• _WHAT TO WORK ON_
Copy out, without any change, the lines below, starting at the line that contains "Choose files for" and ending at the line that contains "pos(454,149)", including both of those lines.

• _RECORDS FOR PROCESSING_
___

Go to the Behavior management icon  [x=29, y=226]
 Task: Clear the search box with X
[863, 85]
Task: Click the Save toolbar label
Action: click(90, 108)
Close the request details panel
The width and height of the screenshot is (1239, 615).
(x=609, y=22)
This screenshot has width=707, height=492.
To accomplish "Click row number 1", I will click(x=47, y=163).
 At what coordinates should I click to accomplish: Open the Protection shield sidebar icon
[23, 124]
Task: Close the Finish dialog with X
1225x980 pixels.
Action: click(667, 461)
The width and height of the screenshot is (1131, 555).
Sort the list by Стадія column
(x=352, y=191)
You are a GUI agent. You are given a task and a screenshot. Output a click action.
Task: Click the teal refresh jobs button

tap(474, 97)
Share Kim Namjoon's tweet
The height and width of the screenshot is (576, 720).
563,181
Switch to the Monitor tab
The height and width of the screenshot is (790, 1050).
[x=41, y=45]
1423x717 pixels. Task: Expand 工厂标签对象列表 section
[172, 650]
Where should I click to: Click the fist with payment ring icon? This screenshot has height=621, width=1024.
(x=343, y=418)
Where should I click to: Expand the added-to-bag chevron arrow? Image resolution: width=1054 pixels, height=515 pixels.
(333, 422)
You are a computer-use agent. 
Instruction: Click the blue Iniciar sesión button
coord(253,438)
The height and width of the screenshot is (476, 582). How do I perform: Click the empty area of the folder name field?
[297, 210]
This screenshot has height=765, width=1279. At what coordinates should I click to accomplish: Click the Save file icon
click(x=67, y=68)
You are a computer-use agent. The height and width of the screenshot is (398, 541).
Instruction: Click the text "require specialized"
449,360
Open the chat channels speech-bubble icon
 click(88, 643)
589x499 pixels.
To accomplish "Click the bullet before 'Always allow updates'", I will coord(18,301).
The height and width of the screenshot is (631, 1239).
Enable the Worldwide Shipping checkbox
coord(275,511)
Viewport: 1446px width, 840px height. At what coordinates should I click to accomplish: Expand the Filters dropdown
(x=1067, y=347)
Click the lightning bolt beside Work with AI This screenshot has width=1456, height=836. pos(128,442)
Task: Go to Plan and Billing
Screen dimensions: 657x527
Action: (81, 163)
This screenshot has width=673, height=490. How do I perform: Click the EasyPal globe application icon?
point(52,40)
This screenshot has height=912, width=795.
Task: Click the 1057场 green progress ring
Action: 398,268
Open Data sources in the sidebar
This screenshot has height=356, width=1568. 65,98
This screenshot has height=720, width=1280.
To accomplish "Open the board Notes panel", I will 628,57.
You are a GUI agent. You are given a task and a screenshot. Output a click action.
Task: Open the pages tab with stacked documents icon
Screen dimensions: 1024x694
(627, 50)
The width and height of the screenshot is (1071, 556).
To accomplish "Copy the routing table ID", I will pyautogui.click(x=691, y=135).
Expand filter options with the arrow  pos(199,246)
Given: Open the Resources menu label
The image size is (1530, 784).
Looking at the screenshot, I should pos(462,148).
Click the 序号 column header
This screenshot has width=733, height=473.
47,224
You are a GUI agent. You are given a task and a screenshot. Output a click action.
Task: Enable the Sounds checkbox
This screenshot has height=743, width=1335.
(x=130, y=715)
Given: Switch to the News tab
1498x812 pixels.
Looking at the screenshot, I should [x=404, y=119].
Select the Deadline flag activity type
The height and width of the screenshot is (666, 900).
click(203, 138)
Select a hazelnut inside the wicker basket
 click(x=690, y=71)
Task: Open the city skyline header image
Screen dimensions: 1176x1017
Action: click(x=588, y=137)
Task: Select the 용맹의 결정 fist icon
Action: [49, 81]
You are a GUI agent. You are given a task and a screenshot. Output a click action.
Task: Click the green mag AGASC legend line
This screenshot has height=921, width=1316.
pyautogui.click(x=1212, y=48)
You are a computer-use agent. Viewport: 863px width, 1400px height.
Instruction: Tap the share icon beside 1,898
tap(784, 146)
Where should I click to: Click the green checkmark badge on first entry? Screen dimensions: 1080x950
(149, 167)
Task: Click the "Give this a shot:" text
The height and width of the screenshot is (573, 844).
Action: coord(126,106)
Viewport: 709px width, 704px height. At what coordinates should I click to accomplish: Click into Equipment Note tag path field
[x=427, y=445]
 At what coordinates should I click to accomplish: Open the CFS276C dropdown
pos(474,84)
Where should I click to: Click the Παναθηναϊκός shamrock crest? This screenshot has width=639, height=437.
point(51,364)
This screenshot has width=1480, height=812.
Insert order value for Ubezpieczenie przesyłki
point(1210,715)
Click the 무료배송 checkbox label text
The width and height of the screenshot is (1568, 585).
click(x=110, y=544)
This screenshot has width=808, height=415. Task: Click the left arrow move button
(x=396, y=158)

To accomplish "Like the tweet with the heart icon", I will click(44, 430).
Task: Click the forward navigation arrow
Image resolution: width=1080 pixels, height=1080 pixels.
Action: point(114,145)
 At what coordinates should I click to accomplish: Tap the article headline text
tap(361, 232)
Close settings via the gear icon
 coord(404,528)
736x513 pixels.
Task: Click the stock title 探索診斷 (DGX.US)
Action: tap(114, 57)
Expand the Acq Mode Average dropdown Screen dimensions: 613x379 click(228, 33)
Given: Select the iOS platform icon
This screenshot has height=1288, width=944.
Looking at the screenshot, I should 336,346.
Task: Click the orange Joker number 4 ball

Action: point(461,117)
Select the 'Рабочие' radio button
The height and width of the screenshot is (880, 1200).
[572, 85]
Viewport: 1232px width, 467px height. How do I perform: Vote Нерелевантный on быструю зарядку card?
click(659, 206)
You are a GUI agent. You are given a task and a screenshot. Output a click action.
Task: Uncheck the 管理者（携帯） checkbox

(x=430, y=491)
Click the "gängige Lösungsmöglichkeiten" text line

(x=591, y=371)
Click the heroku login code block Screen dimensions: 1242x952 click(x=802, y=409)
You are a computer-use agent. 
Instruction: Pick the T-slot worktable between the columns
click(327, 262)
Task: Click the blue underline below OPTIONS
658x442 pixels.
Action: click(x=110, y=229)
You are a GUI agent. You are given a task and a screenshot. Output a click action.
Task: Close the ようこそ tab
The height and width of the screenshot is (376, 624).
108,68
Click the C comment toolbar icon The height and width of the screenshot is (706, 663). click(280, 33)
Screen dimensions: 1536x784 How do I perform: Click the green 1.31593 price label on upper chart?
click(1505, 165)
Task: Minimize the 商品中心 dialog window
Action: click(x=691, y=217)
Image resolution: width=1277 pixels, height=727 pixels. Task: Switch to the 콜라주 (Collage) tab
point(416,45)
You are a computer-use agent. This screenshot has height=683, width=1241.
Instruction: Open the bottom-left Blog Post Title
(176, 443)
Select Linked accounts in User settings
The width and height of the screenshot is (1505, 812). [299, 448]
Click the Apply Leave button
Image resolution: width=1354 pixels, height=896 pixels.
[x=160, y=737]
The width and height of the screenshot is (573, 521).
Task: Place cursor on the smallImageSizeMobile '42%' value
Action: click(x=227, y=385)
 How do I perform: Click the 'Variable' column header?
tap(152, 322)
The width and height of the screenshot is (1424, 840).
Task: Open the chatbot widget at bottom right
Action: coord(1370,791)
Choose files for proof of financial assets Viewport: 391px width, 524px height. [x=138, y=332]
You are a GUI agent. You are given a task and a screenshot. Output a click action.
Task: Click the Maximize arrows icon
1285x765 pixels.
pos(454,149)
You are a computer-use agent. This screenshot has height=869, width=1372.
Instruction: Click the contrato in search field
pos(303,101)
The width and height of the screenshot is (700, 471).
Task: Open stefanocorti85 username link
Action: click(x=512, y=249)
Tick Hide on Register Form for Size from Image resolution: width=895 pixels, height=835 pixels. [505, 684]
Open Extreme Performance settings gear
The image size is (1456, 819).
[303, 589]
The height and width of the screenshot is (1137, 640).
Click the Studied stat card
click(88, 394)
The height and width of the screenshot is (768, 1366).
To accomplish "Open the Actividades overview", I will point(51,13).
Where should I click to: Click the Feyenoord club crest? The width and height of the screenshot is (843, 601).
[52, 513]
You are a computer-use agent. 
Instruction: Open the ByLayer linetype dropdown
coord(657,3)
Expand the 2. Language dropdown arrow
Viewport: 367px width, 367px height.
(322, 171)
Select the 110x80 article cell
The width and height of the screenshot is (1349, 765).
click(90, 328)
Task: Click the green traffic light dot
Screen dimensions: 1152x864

___

• _FULL OUTPUT_
Choose files for proof of financial assets Viewport: 391px width, 524px height. [x=138, y=332]
You are a GUI agent. You are given a task and a screenshot. Output a click action.
Task: Click the Maximize arrows icon
1285x765 pixels.
pos(454,149)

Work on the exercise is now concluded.